Hi,
has anybody some experience on failover duration ?
I have a SRX-550M cluster, connected on donwlink side to a (HPE) L3 Switch cluster, in a 'square' architecture :
| |
SRX1--SRX2
| |
SW1--SW2
Each SRX is connected to its SW via 8 aggregated links.
Routing is made with secondary routes : on the SW cluster, one default route to SRX1 and one route with lower priority to SRX2. On the SRX cluster, routes to SW1 and routes with lower priority to SW2.
RG0 and RG1 are configured for uplink interconnexion.
I tried 4 config , combiantions of :
- static or dynamic LAGs,
- BFD to supervise routes in order to accelerate secondary routes activation in case of loss of chassis #1 or interfaces on chassis #1.
I run traffic crossing the whole chain, and measure traffic interruption when I perform a manual failover (by CLI), here are the results :
1. without lacp and without bfd : traffic interruption ~ 1s : very good
2. with lacp and without bfd : traffic interruption ~ 18s
3. without lacp and with bfd : traffic interruption ~ 22s
4. with lacp and with bfd : traffic interruption ~ 28s : very bad
Is that 'normal' , compare to the SRX , to have such high duration as soon as I add protocols ? Or do you think they is a 'problem somewhere' ?
The only clue I found at Juniper is :
(https://www.juniper.net/documentation/en_US/junos/topics/concept/chassis-cluster-redundancy-group-failover-manual-understanding.html)

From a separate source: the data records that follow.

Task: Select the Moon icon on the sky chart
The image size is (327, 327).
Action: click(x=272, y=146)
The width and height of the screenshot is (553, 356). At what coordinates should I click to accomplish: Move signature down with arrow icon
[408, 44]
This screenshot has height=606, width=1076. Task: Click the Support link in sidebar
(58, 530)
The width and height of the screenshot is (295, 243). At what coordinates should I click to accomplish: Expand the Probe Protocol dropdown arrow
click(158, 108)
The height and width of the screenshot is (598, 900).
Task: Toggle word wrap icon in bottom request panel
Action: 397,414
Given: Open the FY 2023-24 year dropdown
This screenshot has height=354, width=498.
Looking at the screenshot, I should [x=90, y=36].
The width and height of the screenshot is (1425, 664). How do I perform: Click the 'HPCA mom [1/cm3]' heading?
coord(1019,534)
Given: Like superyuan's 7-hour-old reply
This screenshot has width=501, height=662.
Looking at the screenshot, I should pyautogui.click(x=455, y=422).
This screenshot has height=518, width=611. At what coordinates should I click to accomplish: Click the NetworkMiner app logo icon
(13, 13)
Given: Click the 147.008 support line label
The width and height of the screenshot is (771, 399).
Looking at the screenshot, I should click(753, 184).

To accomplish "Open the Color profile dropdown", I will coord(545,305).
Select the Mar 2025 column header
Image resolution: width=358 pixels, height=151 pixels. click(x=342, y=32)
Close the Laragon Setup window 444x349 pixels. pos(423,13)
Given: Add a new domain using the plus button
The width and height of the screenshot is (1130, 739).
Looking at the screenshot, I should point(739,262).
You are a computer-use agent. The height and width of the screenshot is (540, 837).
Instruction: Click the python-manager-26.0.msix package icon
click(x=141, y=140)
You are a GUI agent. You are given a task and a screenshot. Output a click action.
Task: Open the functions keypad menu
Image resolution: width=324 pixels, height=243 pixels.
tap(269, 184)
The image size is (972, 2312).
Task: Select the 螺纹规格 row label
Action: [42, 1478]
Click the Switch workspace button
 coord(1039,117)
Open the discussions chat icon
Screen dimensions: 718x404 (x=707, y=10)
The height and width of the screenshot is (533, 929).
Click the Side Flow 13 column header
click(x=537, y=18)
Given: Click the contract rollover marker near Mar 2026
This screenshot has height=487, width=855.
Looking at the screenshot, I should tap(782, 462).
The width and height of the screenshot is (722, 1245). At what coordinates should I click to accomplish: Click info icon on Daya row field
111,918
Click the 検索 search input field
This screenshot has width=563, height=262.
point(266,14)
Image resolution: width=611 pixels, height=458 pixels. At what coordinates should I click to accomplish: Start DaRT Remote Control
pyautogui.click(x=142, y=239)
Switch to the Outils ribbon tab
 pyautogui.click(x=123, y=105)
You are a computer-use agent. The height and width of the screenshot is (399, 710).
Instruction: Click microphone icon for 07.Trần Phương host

Caution: Be cautious and judicious in your use of redundancy group 0 manual failovers. A redundancy group 0 failover implies a Routing Engine failover, in which case all processes running on the primary node are killed and then spawned on the new master Routing Engine. This failover could result in loss of state, such as routing state, and degrade performance by introducing system churn.
Thanks for your advices !